The task -
Once the pictures are removed, restate the listing word for word.
================================
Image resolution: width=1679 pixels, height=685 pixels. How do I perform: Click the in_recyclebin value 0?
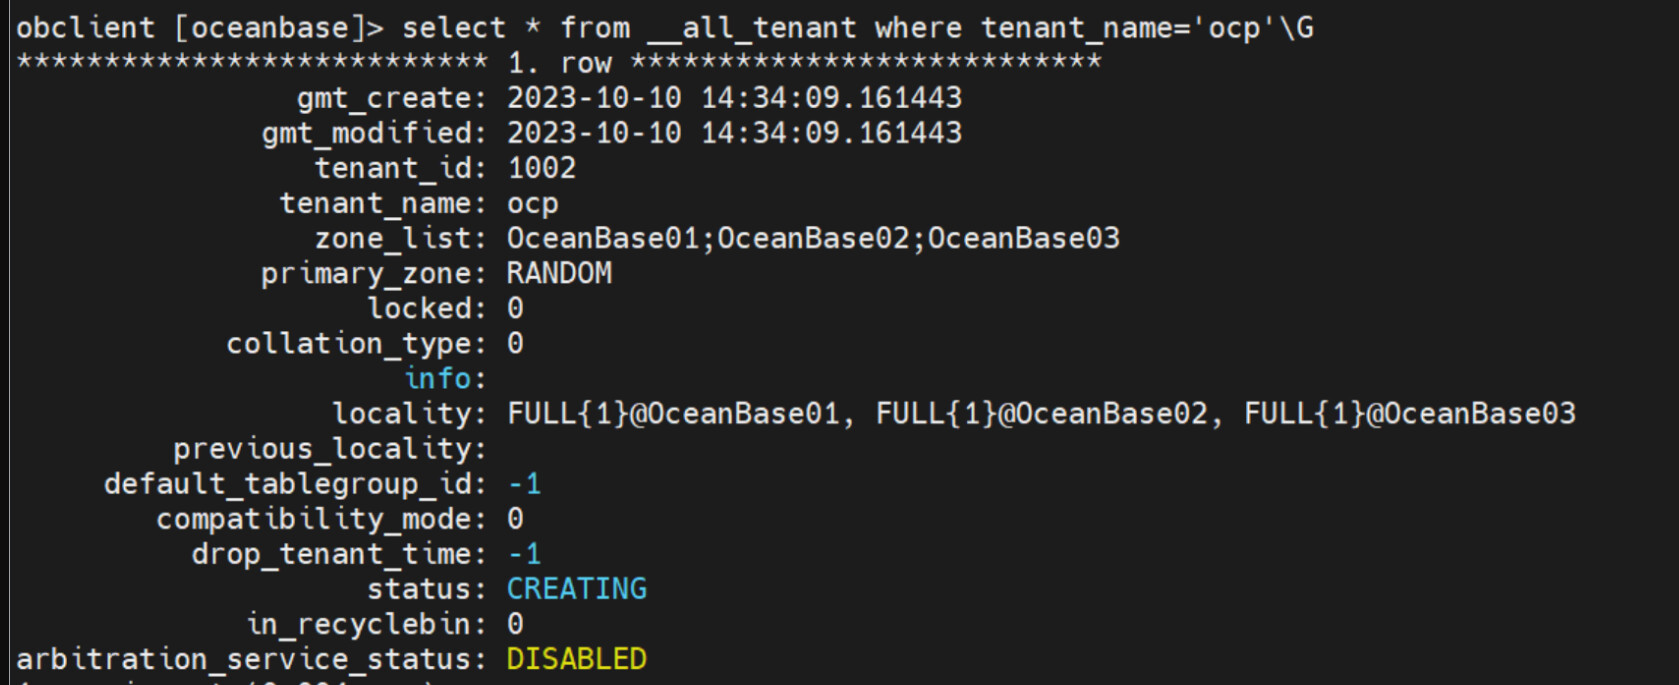pos(515,624)
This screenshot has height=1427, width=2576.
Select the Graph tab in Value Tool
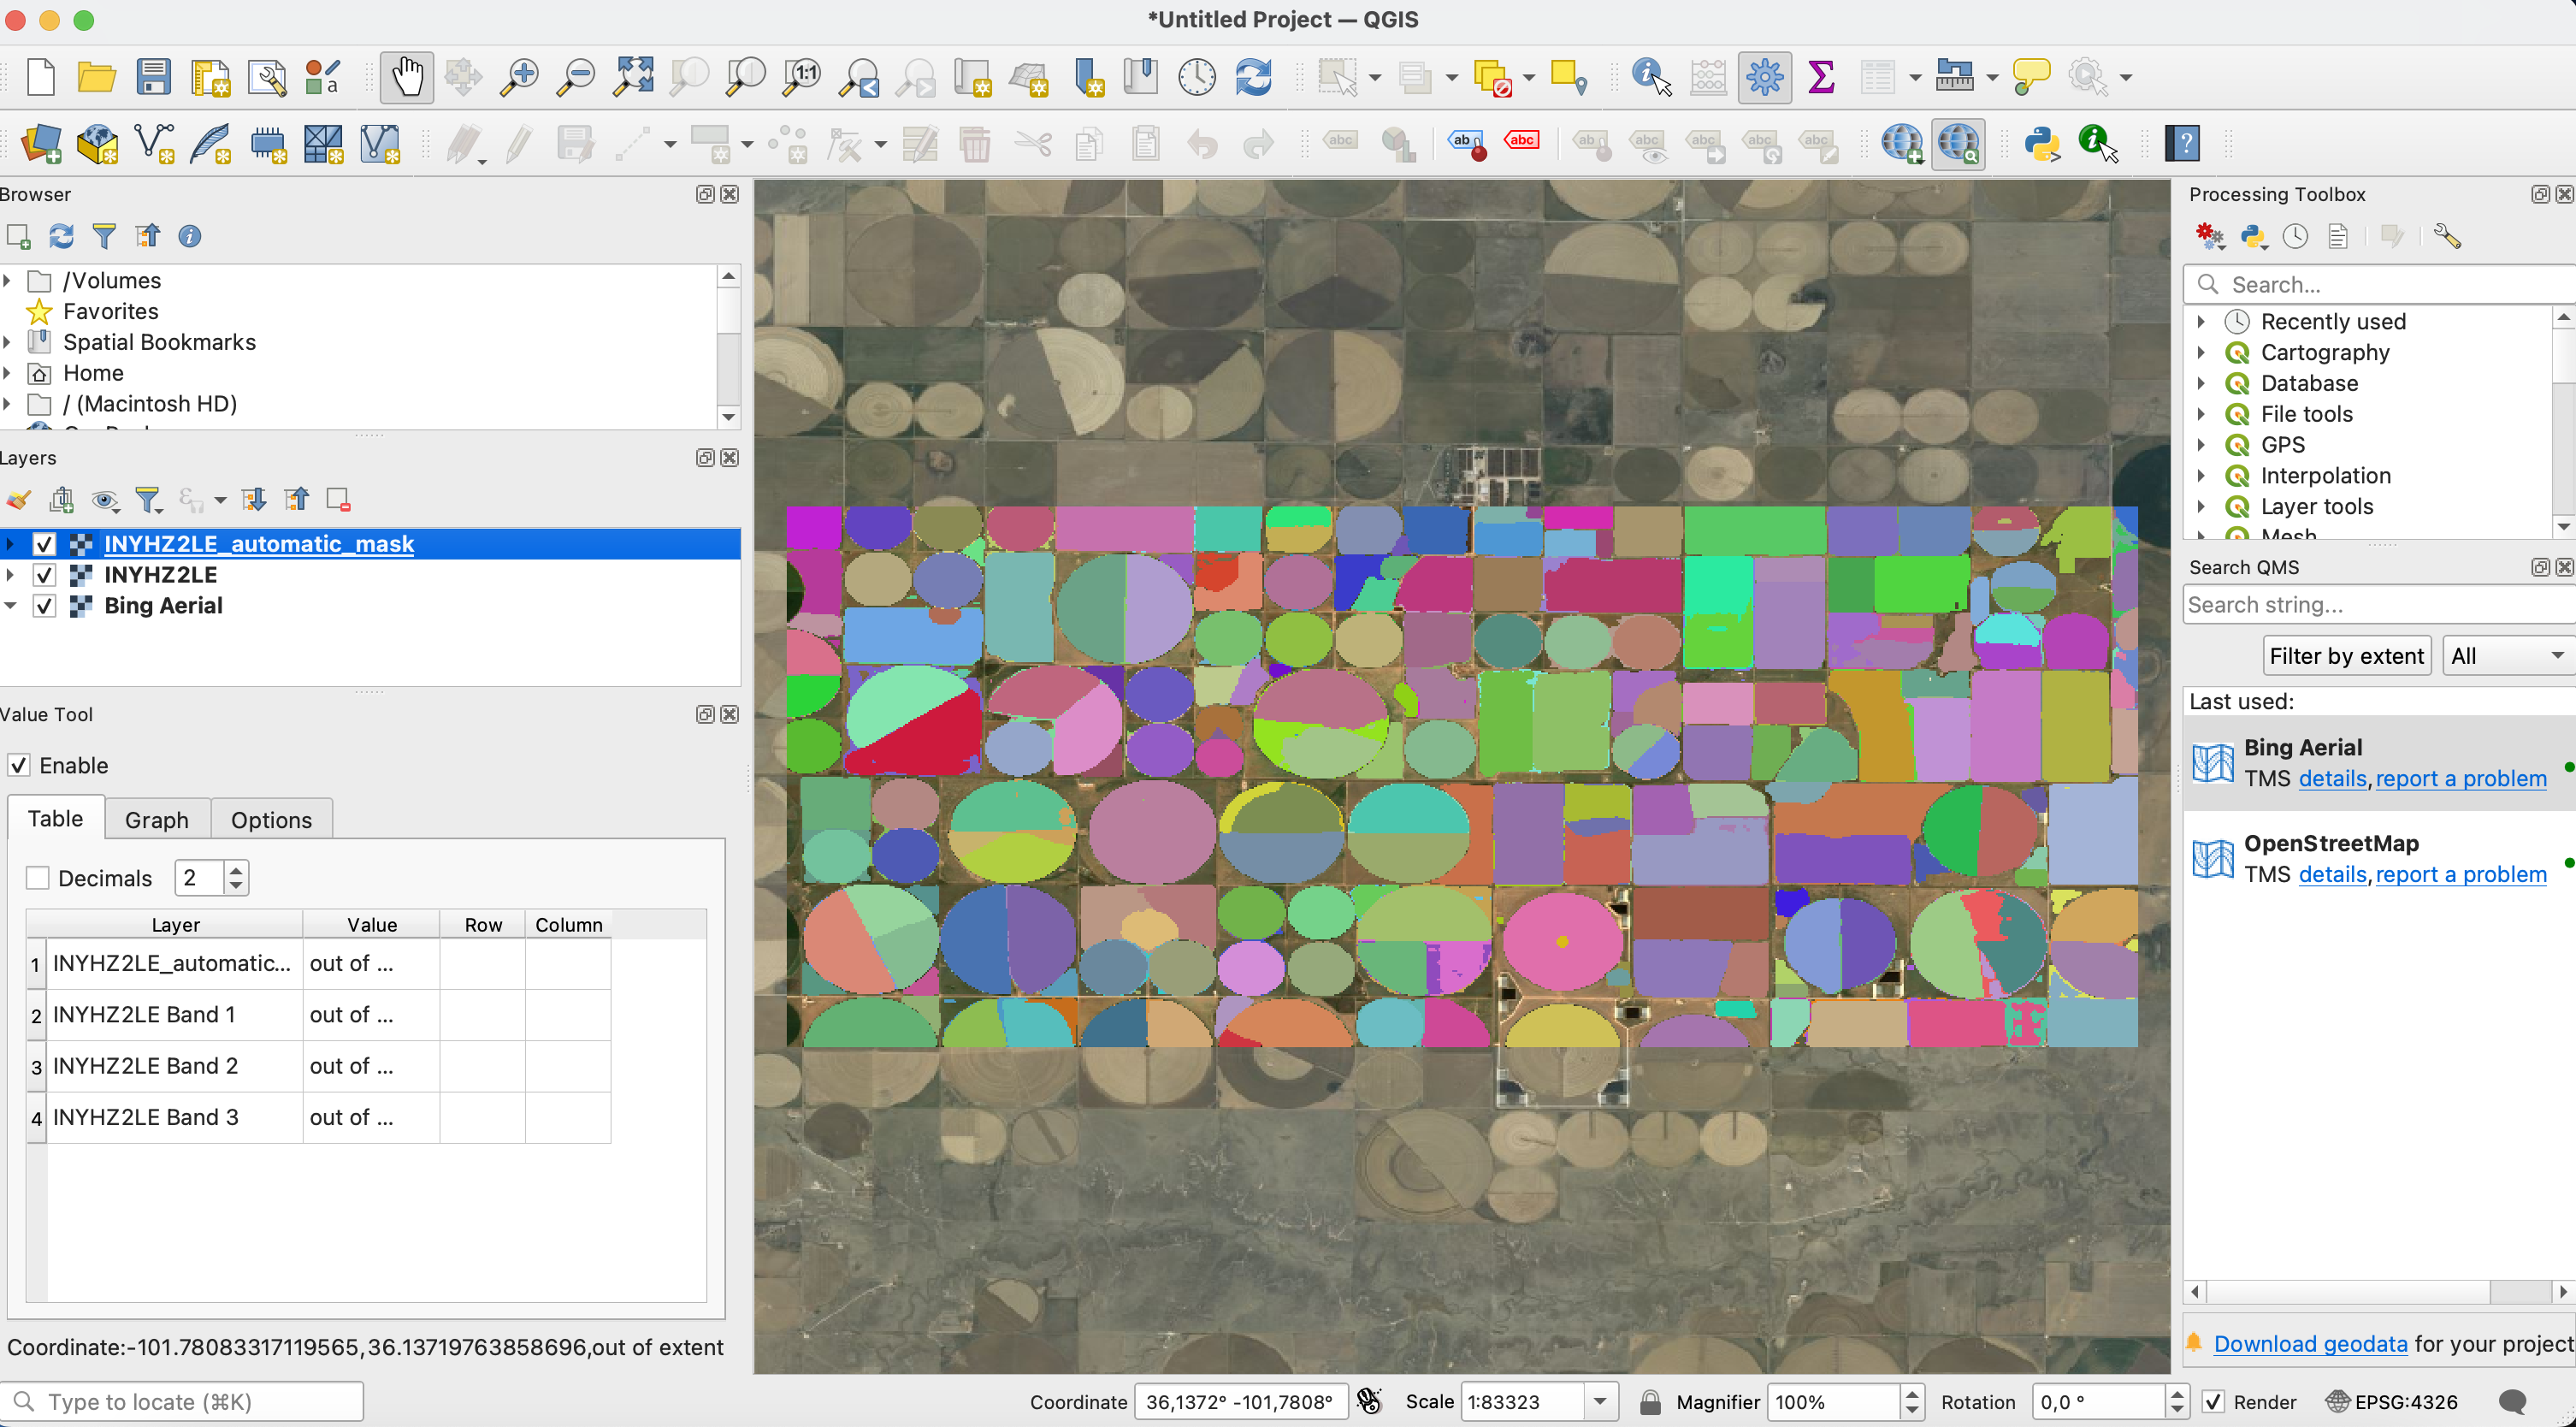coord(157,817)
================================
Solution to this exercise -
Image resolution: width=1679 pixels, height=685 pixels. How do I perform: Click the in_recyclebin value 0?
pos(515,624)
This screenshot has height=1427, width=2576.
Select the Graph tab in Value Tool
coord(157,817)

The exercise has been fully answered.